Süheyla Doğan: 19 yıl sonra biz o bölgede ne bulacağız? Devasa cehennem çukurları, zehirli göller, büyük atık barajları ve telafisi mümkün olmayan topoğrafik dönüşümler…
*
Aslıhan Gençay #P24Blog‘da yazdı:
Bırakın Türkiye’yi, dünyanın en güzel yerlerinden biri Kaz Dağları. Bitki örtüsü, ormanları, su kaynakları ve efsaneleriyle gözümüz gibi korunmamız gereken bu cevher, şu anda katlediliyor. Bulunduğu bölgedeki ilçeleri ve köyleri de besleyen Kaz Dağları, vicdansızca yok ediliyor.
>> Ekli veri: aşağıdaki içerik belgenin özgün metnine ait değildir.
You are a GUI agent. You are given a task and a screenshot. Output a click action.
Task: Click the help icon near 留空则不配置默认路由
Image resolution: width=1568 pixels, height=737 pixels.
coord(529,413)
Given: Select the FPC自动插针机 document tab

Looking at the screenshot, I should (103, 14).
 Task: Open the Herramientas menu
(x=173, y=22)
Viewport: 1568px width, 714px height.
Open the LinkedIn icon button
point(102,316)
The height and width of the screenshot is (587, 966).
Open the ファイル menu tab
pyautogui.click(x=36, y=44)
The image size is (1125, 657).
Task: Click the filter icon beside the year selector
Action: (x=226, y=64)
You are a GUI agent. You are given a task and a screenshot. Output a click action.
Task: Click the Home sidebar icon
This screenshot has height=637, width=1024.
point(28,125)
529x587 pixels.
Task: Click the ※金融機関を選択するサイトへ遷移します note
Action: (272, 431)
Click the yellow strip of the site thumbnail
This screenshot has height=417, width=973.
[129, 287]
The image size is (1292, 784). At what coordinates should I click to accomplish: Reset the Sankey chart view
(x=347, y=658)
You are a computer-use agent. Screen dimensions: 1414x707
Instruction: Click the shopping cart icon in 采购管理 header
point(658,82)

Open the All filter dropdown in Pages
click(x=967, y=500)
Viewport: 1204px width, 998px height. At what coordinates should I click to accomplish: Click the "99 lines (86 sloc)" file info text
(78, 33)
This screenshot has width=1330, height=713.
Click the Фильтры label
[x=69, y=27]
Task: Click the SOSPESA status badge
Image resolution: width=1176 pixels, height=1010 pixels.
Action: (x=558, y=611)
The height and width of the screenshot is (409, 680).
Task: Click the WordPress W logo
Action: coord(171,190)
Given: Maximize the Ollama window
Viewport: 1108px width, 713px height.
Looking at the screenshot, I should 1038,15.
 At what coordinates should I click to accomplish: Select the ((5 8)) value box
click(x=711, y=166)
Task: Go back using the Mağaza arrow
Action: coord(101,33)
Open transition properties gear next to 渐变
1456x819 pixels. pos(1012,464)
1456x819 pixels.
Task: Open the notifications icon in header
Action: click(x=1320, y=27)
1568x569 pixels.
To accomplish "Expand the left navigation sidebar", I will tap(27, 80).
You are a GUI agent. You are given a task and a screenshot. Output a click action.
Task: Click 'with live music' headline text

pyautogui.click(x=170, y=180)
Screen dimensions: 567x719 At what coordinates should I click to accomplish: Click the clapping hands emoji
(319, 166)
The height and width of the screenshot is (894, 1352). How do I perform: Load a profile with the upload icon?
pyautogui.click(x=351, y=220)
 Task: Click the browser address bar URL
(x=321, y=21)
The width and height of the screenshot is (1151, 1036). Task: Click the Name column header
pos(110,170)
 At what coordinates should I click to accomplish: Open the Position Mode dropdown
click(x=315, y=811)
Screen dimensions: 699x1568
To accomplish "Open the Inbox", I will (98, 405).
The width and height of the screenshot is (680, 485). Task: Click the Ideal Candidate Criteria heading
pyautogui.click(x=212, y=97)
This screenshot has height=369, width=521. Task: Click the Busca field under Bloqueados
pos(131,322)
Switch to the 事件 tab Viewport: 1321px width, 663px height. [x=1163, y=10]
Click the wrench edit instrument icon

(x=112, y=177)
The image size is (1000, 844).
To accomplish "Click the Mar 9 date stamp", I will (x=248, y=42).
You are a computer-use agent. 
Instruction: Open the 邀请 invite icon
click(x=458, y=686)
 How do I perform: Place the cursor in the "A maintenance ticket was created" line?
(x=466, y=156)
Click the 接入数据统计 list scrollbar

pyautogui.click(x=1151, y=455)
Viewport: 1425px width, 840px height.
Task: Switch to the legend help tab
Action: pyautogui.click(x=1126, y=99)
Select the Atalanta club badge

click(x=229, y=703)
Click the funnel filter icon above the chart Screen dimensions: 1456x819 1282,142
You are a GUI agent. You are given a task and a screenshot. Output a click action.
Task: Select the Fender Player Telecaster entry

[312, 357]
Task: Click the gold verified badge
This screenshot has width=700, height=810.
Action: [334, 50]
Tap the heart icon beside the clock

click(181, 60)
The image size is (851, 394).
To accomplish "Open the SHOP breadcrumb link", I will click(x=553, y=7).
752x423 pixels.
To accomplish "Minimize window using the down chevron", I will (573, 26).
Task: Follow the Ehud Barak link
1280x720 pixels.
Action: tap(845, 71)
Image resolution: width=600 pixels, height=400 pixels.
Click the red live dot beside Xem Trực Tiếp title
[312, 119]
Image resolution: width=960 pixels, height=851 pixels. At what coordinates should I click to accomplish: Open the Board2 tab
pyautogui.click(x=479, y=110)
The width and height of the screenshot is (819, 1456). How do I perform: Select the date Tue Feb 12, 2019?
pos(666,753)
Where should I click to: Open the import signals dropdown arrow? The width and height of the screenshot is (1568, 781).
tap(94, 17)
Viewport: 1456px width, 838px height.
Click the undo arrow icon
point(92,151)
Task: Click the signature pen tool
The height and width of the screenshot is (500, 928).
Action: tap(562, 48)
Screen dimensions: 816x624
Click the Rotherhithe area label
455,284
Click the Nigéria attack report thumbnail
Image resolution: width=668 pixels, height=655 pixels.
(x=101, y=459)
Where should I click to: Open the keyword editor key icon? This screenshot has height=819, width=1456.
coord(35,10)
Ne uğruna? Kısa süre önce altın madeniydi nedeni, şimdi bakır deniyor katliamın adına. Bıktık. Canımız acıyor. Bu doymak bilmeyen aç gözlülüğü ve vicdansızlığı da akılımız almıyor.
Öte yandan koruyamıyoruz. Vahşi kapitalizmin doğası bu, demek de yetmiyor zira kapitalizmin hüküm sürdüğü pek çok ülkede yasaklanan altın madenlerine, bizim güzelim ormanlarımız sere serpe, fütursuzca sunuluyor. Oysa yasalarda; bir bölgenin yerüstü zenginlikleri, yeraltı zenginliklerinden daha fazlaysa o bölgede madencilik yapılamaz, yazıyor. Neye yarıyor bu yasalar? Hiç. Kaz Dağları’nın gözümüzün önünde yok edilişini ciğerimiz yanarak izliyoruz. Failin kimliği ise belli: Cengiz Holding.
Neler yaşandı?
Önce Cengiz Holding’in şirketi Truva Bakır A.Ş, Kanadalı Liberty Gold firmasından Halilağa Bakır Madeni’ni satın aldı. Şirketin, “Halilağa Bakır Ocağı Kapasite Artışı, Cevher Zenginleştirme Tesisi ve Atık Depolama Tesisi” projesi için 10.08.2020 tarihinde ÇED süreci başlatıldı. 26.07.2021 tarihinde “ÇED olumlu” kararı verilmesi üzerine bölge halkıyla vakıf, dernek ve odalar, bu kararın iptali için üç ayrı dava açtılar. Davanın görüldüğü Çanakkale 1. İdare Mahkemesi ise bilirkişi keşfi yapılmasına karar verdi. Bilirkişi, projenin bölgedeki doğal ve kültürel varlıklar üzerinde geri dönüşsüz tahribata neden olacağı değerlendirmesini yapınca mahkeme, 17.06.2022 tarihinde yürütmeyi durdurma kararı aldı. Kararda şöyle yazıyordu: “… dava konusu işlemin; uygulanması halinde telafisi güç zararlar doğabileceğinden 2577 sayılı kanunun 27. maddesi uyarınca teminat alınmaksızın yürütülmesinin durdurulmasına karar verilmiştir.”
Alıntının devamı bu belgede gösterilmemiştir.